McLaren: Singapore will answer questions

Reigning world champion Jenson Button is among those who think that next weekend's Singapore Grand Prix will provide key pointers to the likely outcome of the world championship.

Both Button and McLaren team principal Martin Whitmarsh think that Singapore, more than the recent low downforce Monza, will give a better indication of whether the revised front wing/floor rule revisions will have any impact on the status quo.

"The last time we were at a low-speed, high-downforce track was in Hungary back at the start of August," Button points out. "Our car wasn't particularly competitive there, and maybe we haven't had a properly representative view of the top teams' relative pace because we've just visited two high-speed circuits. A lot has changed since Budapest - not least, some quite hefty revisions to the rulebook regarding bodywork flexibility and, additionally, a lot of work by the engineers at the McLaren Technology Centre to ensure our car is now better suited to slower circuits.

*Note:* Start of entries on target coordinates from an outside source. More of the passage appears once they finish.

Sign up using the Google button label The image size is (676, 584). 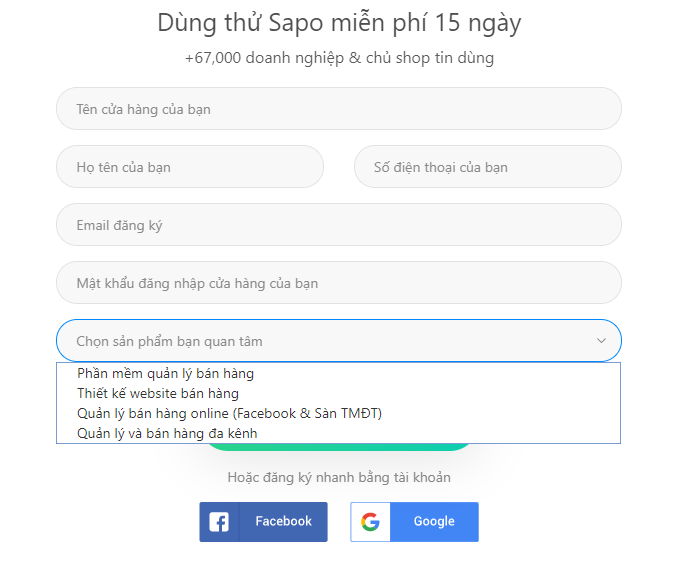click(x=434, y=522)
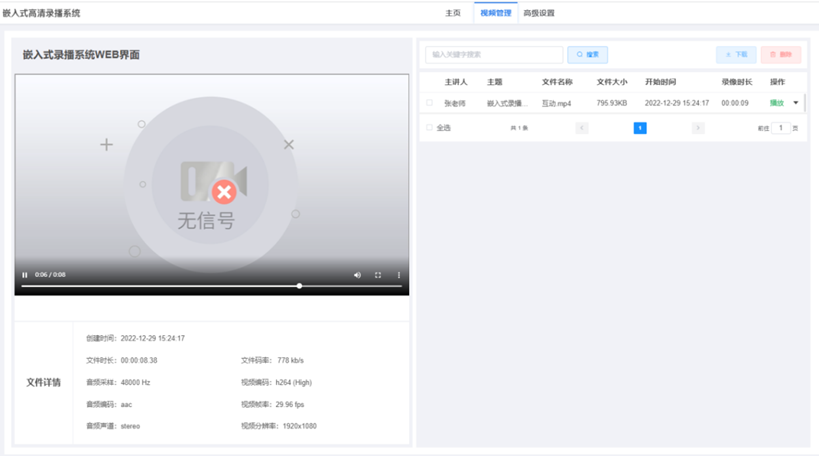
Task: Toggle the 全选 select-all checkbox
Action: [430, 128]
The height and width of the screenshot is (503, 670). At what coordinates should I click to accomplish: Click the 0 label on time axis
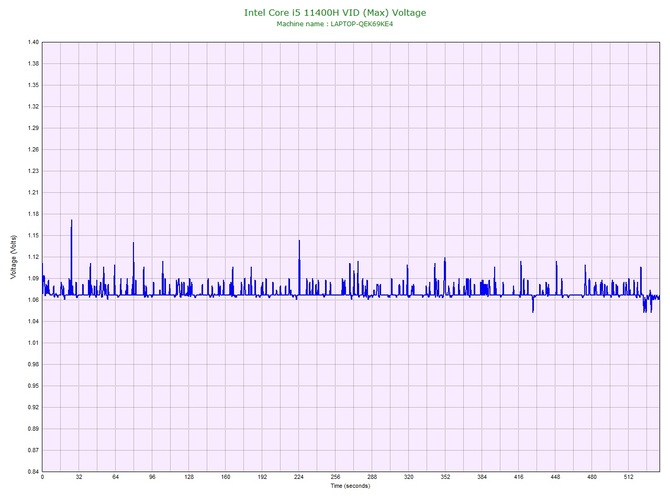click(42, 478)
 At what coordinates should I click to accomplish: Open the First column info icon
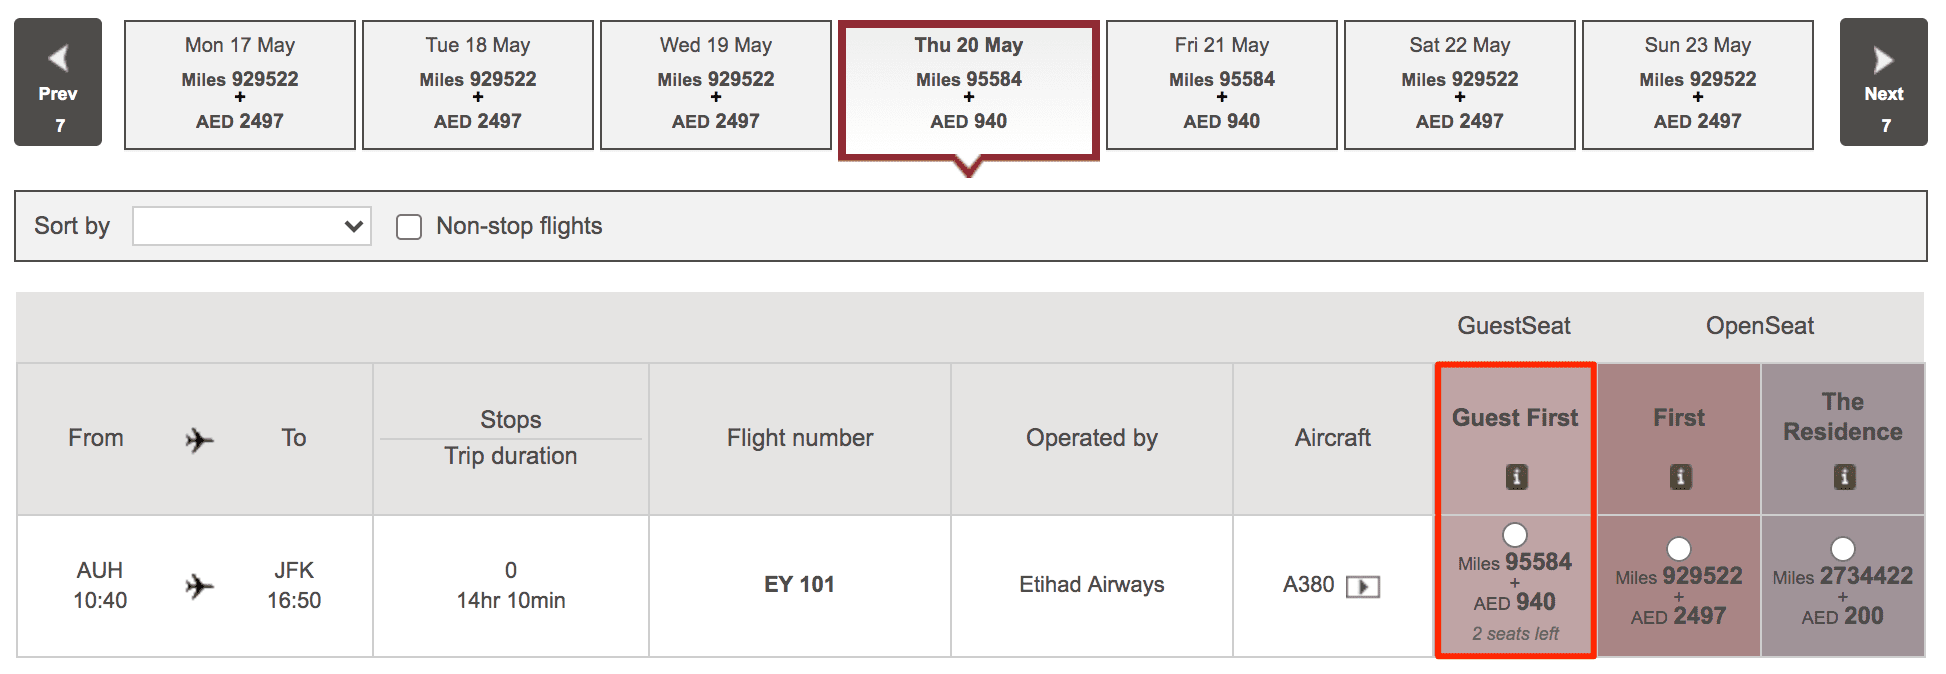(x=1679, y=477)
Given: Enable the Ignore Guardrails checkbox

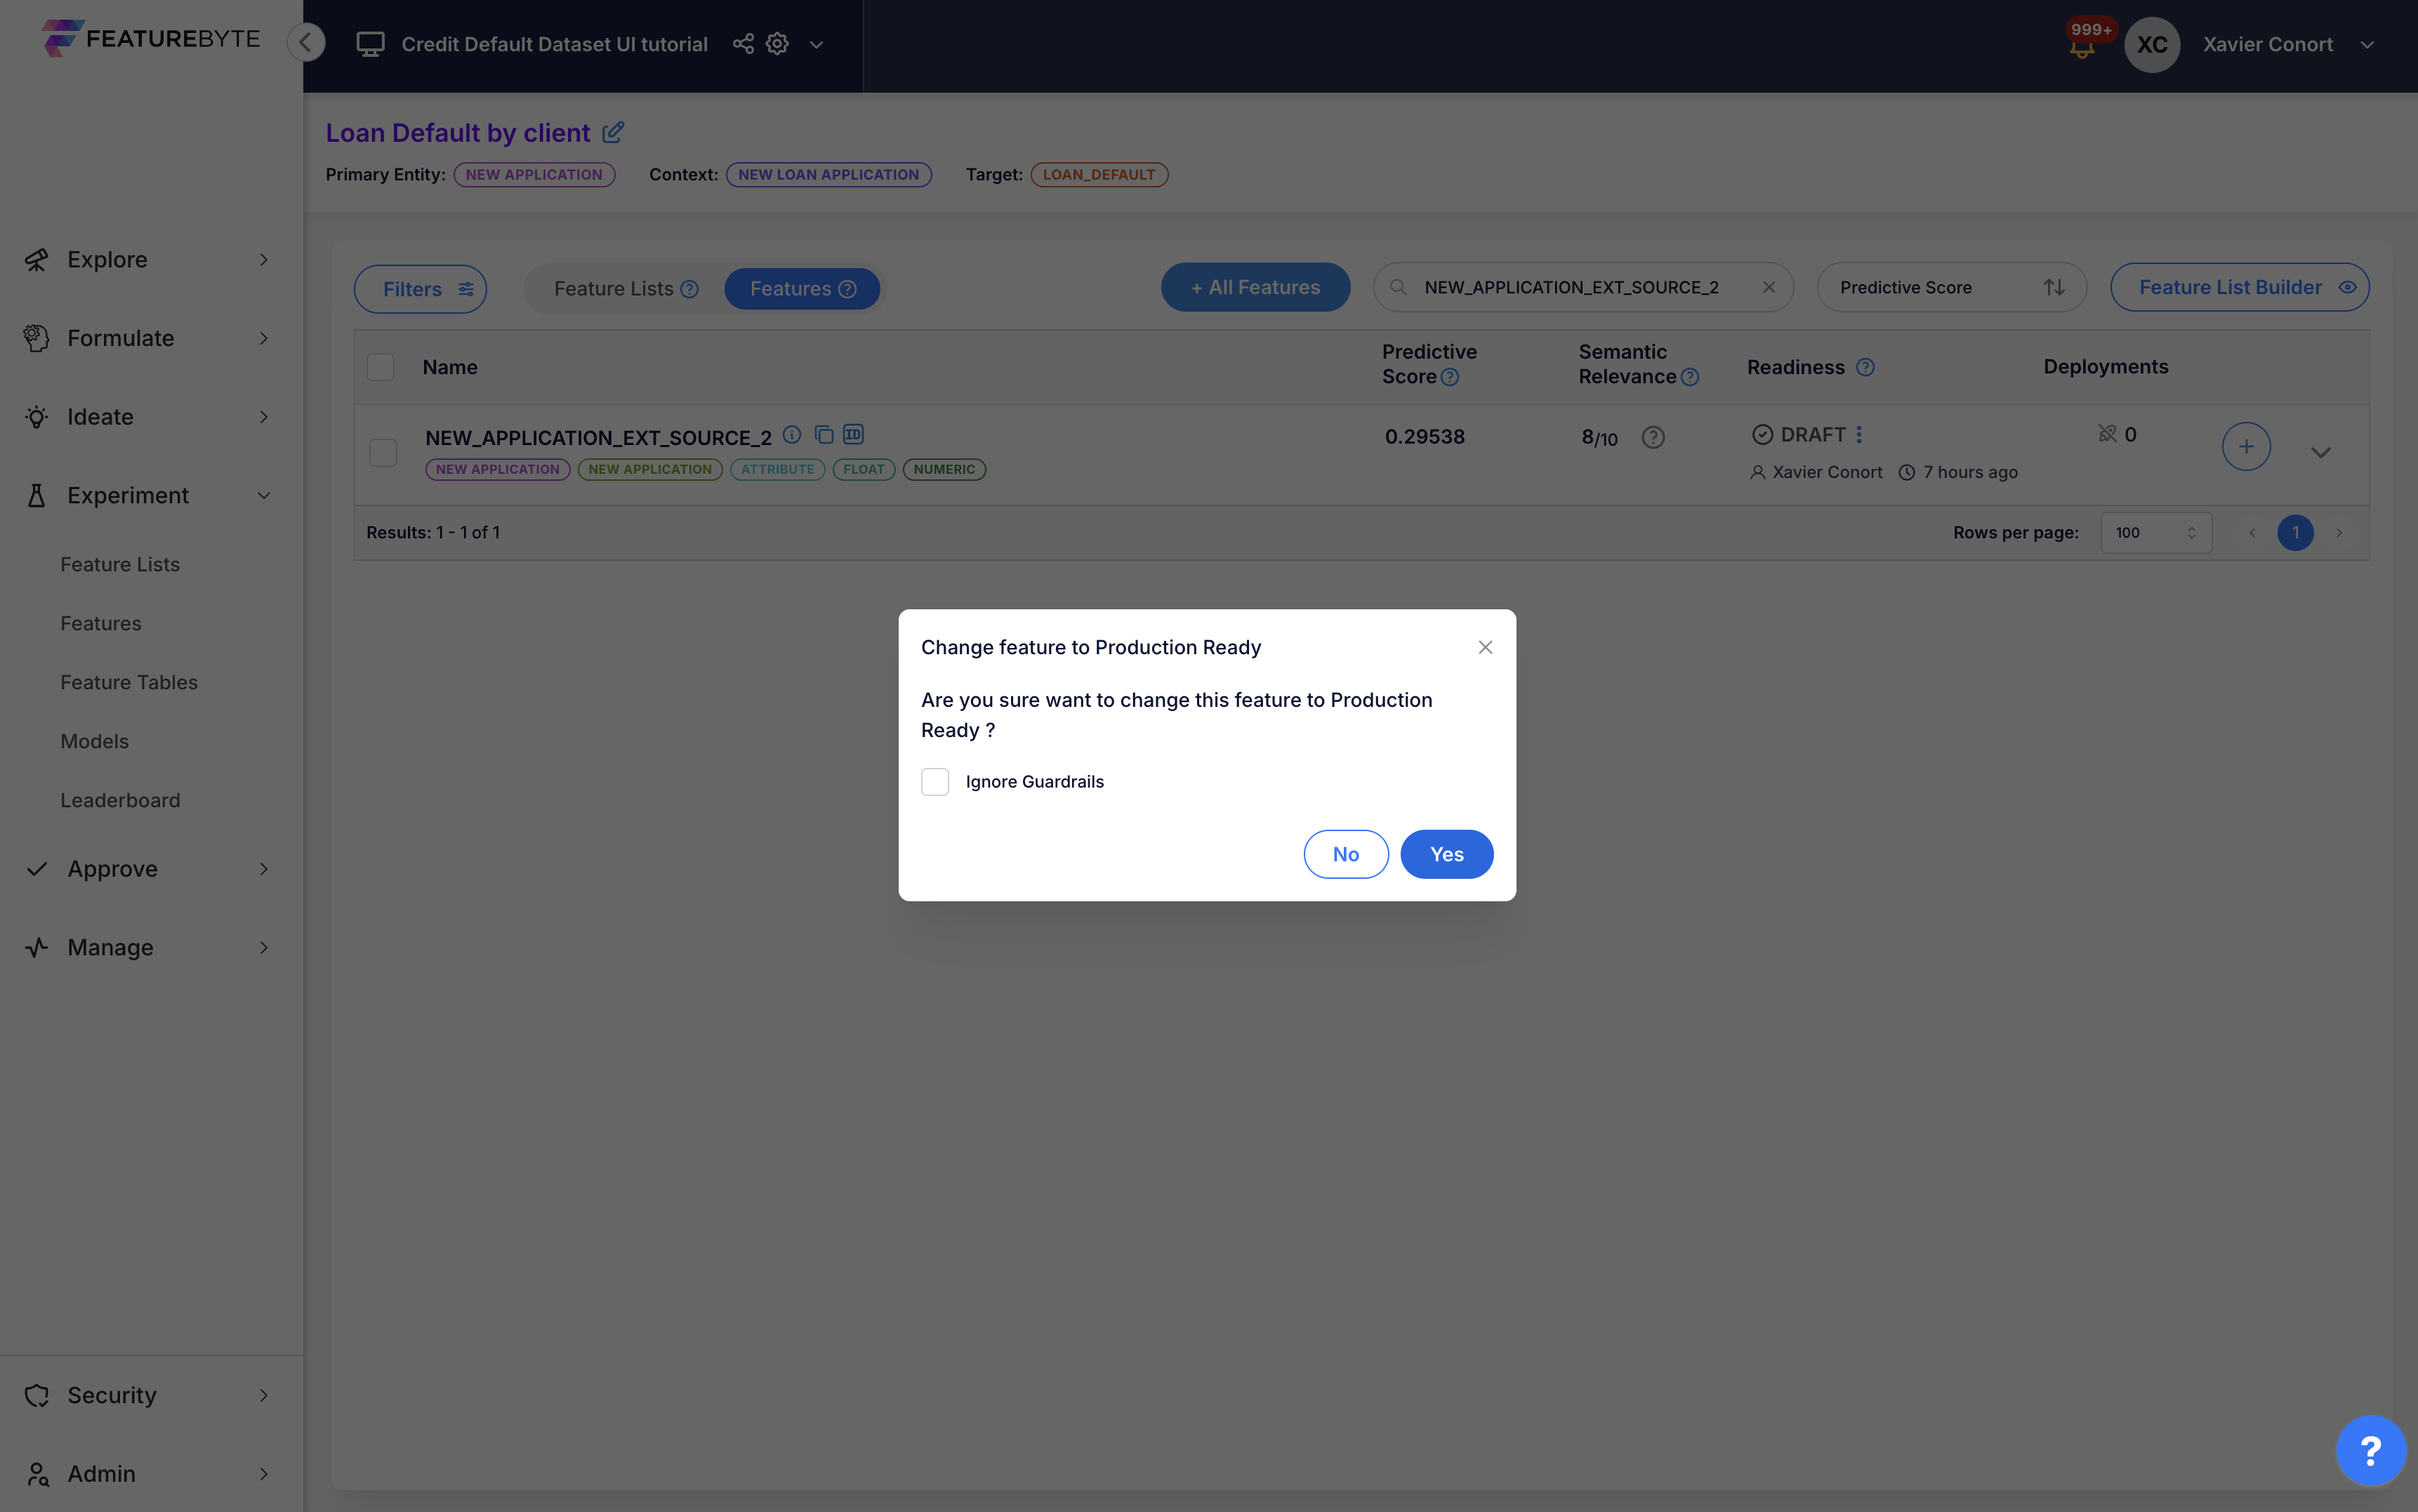Looking at the screenshot, I should coord(935,782).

"Singapore will be interesting - we'll not only get an idea of the speed of the Ferrari and Red Bull, but we'll get to see for the first time whether all our efforts over the past two months have helped put us back in the ballpark at high-downforce tracks."

Team mate Lewis Hamilton won the '09 Singapore race and says he has already moved on from the disappointment of his first lap exit in the Italian GP.

"I've already drawn a line under Monza," he says. "Those things are sometimes what you need to sharpen your mind and raise your game and motivation at an extremely crucial time in the season."

Says Whitmarsh: "In just two years Singapore has become one of the highlights of the F1 calendar. The broadcast footage of the cars racing around in the fading evening light, against the glittering backdrop of the city, has set new standards in televised sport.

"It's the first high-downforce track we've visited since the FIA tightened up its regulations on flexible bodywork, so it's likely to give us a much clearer idea of the respective pace of the leading teams after two less-representative events in Belgium and Italy. We travel with a number of new ideas to try on our cars, feeling positive that we'll once again be in a position to race at the front."